Aldrich Ed Stanford | Chapter 27

112K 6.3K 81
                                    

Langkah kecil anak laki-laki itu semakin dekat dengan kenyataan yang akan membawanya pada bagian pahit hidupnya. Kaki kecil itu terus berjalan tertatih-tatih membelah lautan darah yang menggenang di bawah lantai. Tidak peduli dengan apa yang di ijaknya karena tatapannya hanya terkunci pada satu titik di depan sana.

Tubuh wanita itulah yang satu satunya masih bergerak. Manik biru yang sama dengan kakaknya itu dapat memandangnya walau berat dan tidak fokus. Dan tangan itu berusaha berkali-kali untuk menggapainya walau beberapa kali gagal. Hingga akhirnya anak kecil bermanik abu gelap itu dengan lemas mendekat kearah wanita yang tengah berbaring tak berdaya itu bersamaan dengan beberapa tubuh yang sudah terbujur kaku di sekitarnya.

Wanita yang sedang meregang nyawa itu tak lain ibunya sendiri. Ibu yang selama ini selalu melontarkan caci dan makian kepadanya tanpa alasan yang dirinya mengerti. Namun tak urung ia membalas remasan jemari yang bertengger kuat di lengannya untuk menyakinkan bahwa itu memang dirinya, Aldrich.
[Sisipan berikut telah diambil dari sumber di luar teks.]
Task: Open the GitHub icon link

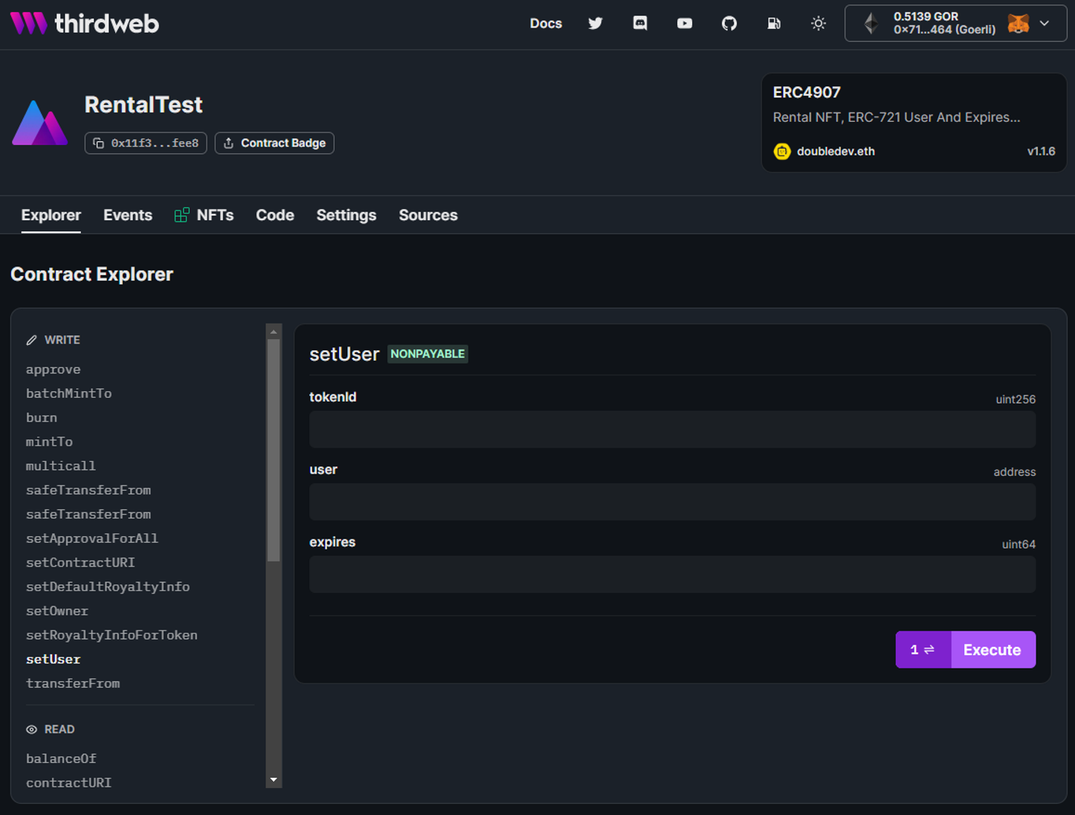Action: (729, 23)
"Katakan apa yang ingin kau sampaikan.. " ucap Aldrich dengan suara yang setengah menghilang. Anak kecil itu seakan tahu bahwa ibunya tidak akan lama lagi mungkin akan menyusul ayah dan kakaknya.
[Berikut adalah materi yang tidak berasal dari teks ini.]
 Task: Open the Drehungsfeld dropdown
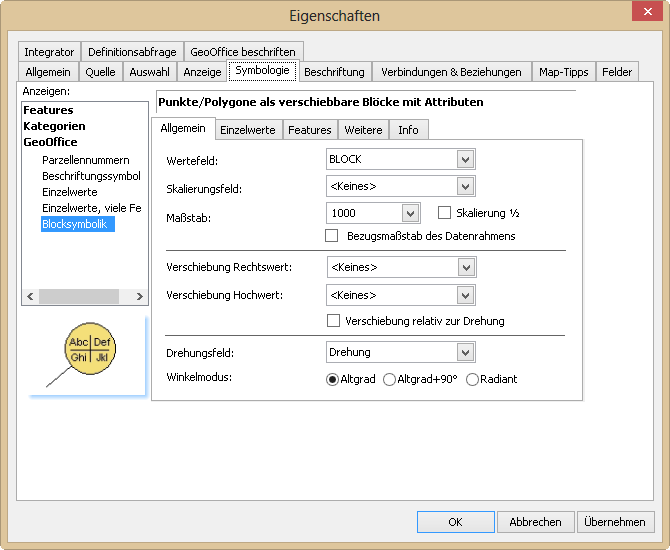pyautogui.click(x=464, y=352)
Maria menatap manik abu gelap yang selama ini tak pernah berani ia tatap. "Apa yang kau tahu tentang diriku, Ed.. A-aku wanita seperti apa menurutmu?" lirihnya bersamaan dengan tarikan napas dalam seakan menahan sesuatu yang menyakitkan.

"Kau ibu terburuk di dunia ini.. " jawabnya memalingkan wajahnya dari tatapan sendu ibunya. "Kenapa kau tidak menyukaiku? Lihatlah.." mata Aldrich bergulir memandang pemandangan mengerikan sekitarnya sebelum kembali melanjutkan, "semua karena dirimu." Maria memejamkan matanya seraya mengangguk setuju.

"Tuhan selalu mengabulkan doa seorang ibu dan sekarang doamu terkabul, selamat nyonya. Anak sialan ini akan kesepian dan sendirian seumur hidupnya sesuai dengan kutukanmu, bukan?" kristal bening miliknya sudah berjatuhan membasahi kedua pipinya.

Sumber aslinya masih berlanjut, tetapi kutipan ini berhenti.